— Start —
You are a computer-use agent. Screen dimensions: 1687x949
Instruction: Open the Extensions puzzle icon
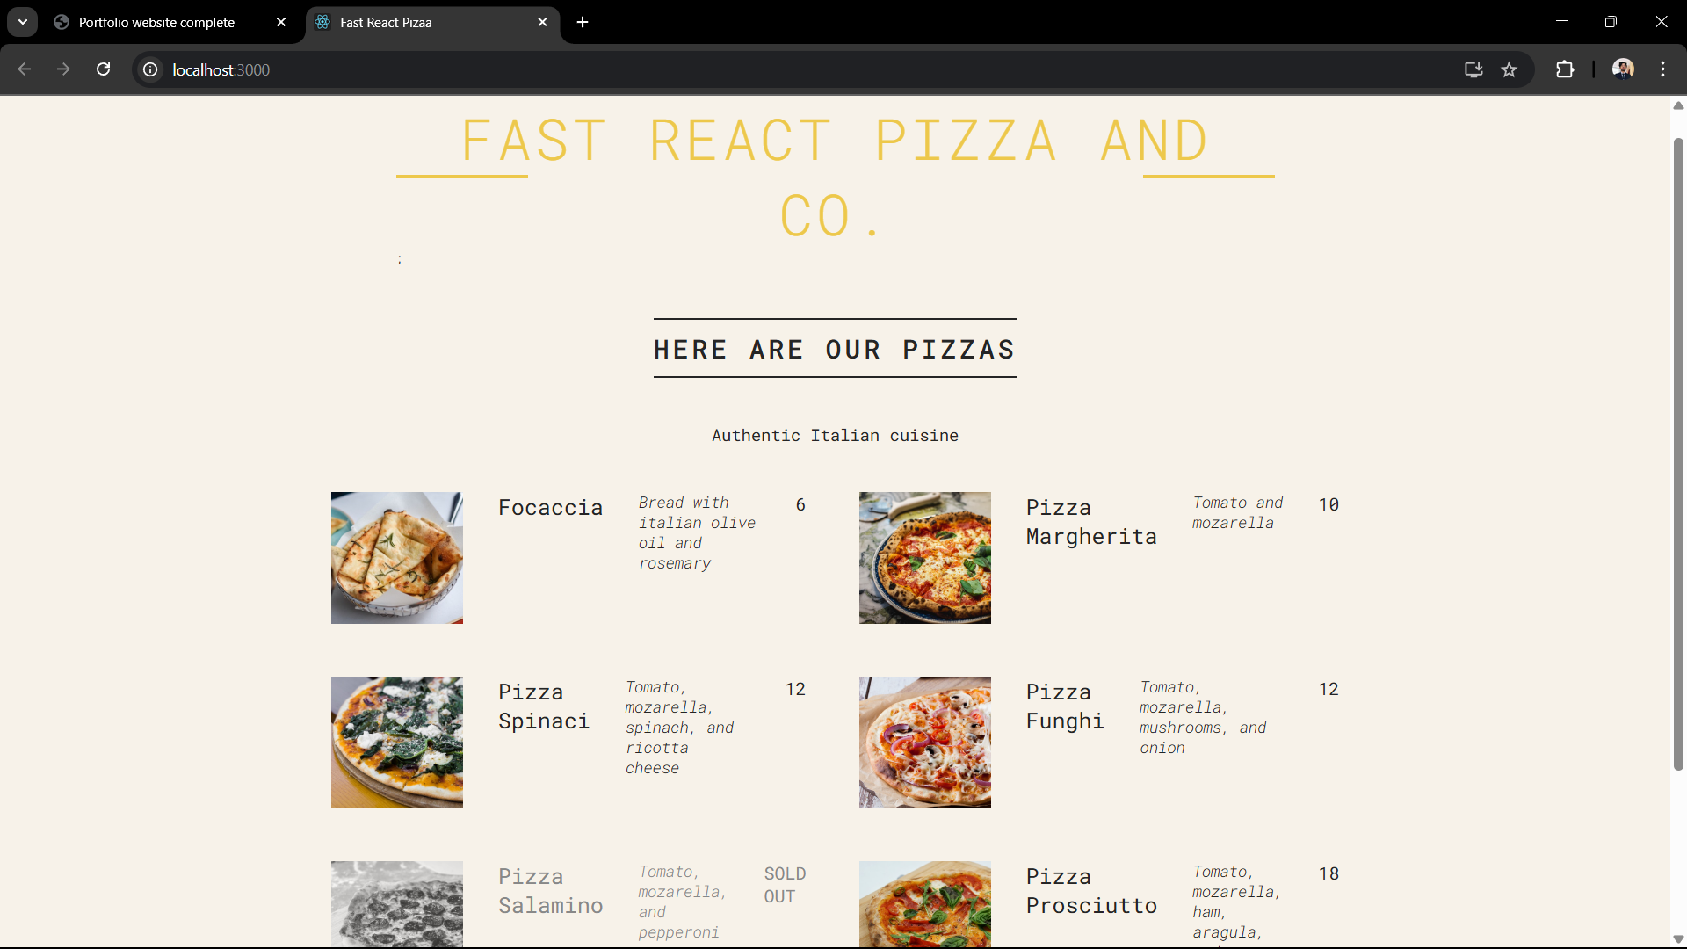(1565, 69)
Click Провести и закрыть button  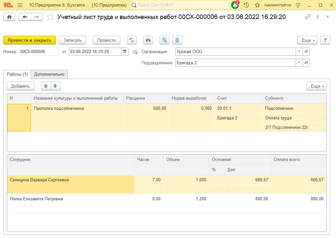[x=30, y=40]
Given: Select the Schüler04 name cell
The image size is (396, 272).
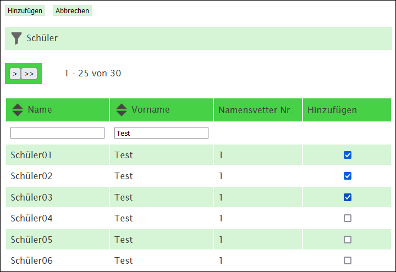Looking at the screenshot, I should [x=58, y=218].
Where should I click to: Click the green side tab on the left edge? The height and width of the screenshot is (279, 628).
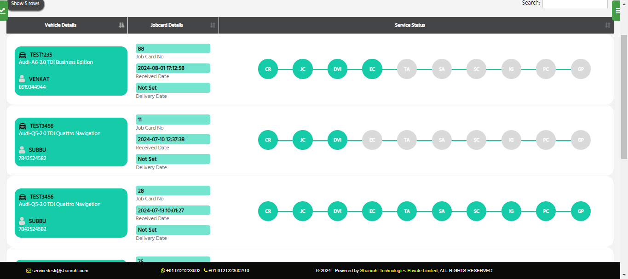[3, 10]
— End —
▶ **Directions**:
Render the lines of the items from the one containing "Given: Select the Schüler04 name cell" through the end as a Markdown table with the columns Row and Item line. Skip blank lines and leave the pictures out.

▶ **Result of this task**:
| Row | Item line |
|---|---|
| 1 | Given: Select the Schüler04 name cell |
| 2 | The image size is (396, 272). |
| 3 | Looking at the screenshot, I should [x=58, y=218]. |
| 4 | Where should I click to: Click the green side tab on the left edge? The height and width of the screenshot is (279, 628). |
| 5 | [3, 10] |